O Centro de Arbitragem de Conflitos de Consumo comemora 20 anos com um grande passo em frente: o lançamento do serviço de arbitragem transfronteiriça entre Macau e Zhuhai, operacional a partir de amanhã. Em duas décadas, foram tratados 599 casos envolvendo 2,8 milhões de patacas
Liane Ferreira
O serviço de arbitragem transfronteiriça entre Macau e Zhuhai passa a estar disponível a partir de amanhã. Desta forma, o Centro de Arbitragem de Conflitos de Consumo, que comemora este ano o seu vigésimo aniversário, pretende dar resposta ao desenvolvimento turístico, e garantindo os direitos os turistas consumidores.
Este serviço tem como objectivo “resolver mais eficazmente os conflitos de consumo dos turistas no estrangeiro, através do aperfeiçoamento do mecanismo e dos serviços de protecção do direito de consumo e elevar a imagem credível de Macau no mercado de consumo”. O Conselho de Consumidores salienta que se pretende também aumentar a confiança dos turistas.
Por despacho do Secretário para a Economia e Finanças, de 31 de Janeiro de 2018, foi alterado o Regulamento do Centro de Arbitragem de Conflitos de Consumo de Macau, no sentido de poder ser usado o “meio telemático”, por exemplo através videoconferência, na tentativa de conciliação e a audiência de julgamento.
O Governo acredita que esse passo contribuirá para elevar a eficiência do Centro e melhorar as funções dos serviços.
A cidade de Zhuhai é a primeira a participar no serviço de arbitragem transfronteiriça da Grande Baía Guangdong-Hong Kong-Macau, que o Executivo pretende alargar a outras cidades.
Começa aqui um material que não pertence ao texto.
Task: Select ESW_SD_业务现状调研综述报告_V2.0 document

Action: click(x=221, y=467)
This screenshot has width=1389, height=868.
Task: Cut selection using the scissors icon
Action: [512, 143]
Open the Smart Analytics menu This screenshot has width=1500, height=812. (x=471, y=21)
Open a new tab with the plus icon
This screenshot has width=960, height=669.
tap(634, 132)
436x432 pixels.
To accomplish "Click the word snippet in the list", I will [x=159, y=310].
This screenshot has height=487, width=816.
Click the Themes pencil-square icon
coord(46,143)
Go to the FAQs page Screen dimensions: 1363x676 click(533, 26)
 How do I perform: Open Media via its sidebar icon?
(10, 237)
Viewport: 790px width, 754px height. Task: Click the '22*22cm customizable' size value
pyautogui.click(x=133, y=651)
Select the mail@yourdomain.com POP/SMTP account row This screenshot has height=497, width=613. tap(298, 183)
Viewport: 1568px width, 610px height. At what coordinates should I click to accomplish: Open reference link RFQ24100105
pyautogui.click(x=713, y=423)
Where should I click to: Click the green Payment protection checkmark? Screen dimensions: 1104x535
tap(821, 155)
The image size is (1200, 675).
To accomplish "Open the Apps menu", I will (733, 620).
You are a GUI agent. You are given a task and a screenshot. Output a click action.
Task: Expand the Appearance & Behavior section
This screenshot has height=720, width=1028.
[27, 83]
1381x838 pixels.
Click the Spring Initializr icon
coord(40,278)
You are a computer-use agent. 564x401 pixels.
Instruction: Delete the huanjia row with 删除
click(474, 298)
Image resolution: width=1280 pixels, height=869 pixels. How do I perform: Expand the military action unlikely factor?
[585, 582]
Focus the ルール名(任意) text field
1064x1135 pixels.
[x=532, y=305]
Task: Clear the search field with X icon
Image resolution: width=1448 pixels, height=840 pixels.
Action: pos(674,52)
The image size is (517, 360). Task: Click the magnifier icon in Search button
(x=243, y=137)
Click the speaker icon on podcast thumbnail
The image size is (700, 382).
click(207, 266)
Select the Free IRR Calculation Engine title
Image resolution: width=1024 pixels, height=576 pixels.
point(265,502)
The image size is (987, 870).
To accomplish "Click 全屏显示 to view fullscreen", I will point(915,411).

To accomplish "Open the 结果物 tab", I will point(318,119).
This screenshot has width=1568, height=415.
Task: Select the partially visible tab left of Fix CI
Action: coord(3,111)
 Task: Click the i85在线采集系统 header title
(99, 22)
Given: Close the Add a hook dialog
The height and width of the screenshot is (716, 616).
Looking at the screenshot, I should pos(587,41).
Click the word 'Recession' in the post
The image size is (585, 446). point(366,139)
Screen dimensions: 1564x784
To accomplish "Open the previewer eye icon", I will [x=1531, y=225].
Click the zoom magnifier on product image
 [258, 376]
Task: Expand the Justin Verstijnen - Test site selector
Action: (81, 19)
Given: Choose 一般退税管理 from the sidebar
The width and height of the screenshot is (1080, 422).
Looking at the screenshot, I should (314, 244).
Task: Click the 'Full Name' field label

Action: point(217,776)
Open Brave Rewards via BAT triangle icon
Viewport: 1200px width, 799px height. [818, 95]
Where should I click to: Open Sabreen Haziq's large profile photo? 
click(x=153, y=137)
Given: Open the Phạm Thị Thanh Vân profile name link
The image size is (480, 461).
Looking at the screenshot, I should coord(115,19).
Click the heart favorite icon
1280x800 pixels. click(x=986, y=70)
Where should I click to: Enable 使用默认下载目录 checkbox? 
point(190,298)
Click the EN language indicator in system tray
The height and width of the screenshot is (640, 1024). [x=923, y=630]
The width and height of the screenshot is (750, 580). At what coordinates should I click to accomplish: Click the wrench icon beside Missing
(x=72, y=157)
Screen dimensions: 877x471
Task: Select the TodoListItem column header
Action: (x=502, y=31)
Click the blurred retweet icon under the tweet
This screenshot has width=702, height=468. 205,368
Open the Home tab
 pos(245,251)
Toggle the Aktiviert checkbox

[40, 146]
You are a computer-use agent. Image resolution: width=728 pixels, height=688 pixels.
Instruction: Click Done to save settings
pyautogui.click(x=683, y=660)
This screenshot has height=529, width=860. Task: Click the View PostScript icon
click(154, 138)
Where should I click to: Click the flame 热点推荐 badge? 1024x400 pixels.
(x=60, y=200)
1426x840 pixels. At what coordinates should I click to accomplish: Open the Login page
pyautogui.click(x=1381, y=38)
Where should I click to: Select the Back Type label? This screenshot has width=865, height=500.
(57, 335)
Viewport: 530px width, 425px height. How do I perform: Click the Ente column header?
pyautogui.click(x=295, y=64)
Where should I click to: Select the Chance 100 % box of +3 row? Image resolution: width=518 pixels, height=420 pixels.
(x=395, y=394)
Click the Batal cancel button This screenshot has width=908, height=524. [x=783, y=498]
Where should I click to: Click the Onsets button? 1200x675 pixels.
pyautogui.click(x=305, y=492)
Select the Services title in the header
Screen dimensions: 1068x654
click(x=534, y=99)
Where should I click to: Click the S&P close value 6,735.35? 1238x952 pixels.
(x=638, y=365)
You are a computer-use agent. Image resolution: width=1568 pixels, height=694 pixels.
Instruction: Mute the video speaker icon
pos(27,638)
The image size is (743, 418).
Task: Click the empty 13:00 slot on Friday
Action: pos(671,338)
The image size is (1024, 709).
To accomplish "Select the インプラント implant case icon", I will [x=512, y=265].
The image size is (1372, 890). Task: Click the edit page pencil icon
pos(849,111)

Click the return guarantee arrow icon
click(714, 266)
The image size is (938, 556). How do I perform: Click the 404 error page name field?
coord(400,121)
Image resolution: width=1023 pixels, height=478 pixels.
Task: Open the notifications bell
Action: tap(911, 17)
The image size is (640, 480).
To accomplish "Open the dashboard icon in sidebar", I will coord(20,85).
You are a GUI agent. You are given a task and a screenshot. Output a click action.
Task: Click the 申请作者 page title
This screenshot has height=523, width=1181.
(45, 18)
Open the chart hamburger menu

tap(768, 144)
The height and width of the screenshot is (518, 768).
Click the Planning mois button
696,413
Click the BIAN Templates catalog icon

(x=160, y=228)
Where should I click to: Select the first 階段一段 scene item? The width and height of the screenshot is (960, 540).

Assim, o Conselho de Consumidores está a colaborar com as associações de defesa do consumidor desse área para participarem no projecto experimental de arbitragem transfronteiriça.
A partir de amanhã, se os cidadãos de Zhuhai apresentarem queixas depois de efectuar compras em Macau, poderão solicitar a resolução dos conflitos com os estabelecimentos através do Centro de Arbitragem, comparecendo ao procedimento de arbitragem por meio telemático.
Este tipo de serviço diminui os custos de tempo e monetários, ao mesmo tempo que aumenta a confiança dos consumidores e contribui para o desenvolvimento de Macau como Centro Mundial de Turismo e Lazer, acredita o Governo.
599 casos em 20 anos
De acordo com a revista comemorativa lançada ontem, em 20 anos do Centro de Arbitragem foram tratados 599 casos, 194 através de conciliação e 399 por arbitragem. No total, envolveram mais de 2,8 milhões de patacas.
Desses 599 conflitos, 67% foram resolvidos na fase de mediação (“win-win”), pelo que nos restantes foi necessária a decisão do juíz-árbitro. Assim, em 15% das situações a decisão foi favorável aos estabelecimento e nos 18% restantes prevaleceram os argumentos dos consumidores.
Apesar de 2008 ter sido o ano em que se registaram mais casos (129), equivalentes a mais de 334 mil patacas, foi em 2015 que se verificou o montante mais elevado (343.300 patacas) relacionado com 34 casos.
Relativamente à tipologia dos conflitos, as estatísticas do Conselho de Consumidores entre 1998 e 2016, indicam que produtos de telecomunicações e informáticos estiveram no centro de 92 casos, seguindo-se problemas com “lavagem de vestuário” (85) e mobiliário (40).
O Centro trata conflitos de consumo inferiores a 50.000 patacas, a fim de proteger o direito de indemnização do consumidor e disponibilizar outra opção além da acção judicial. É o primeiro centro de arbitragem que trata exclusivamente os litígios de consumo na Ásia-Pacífico.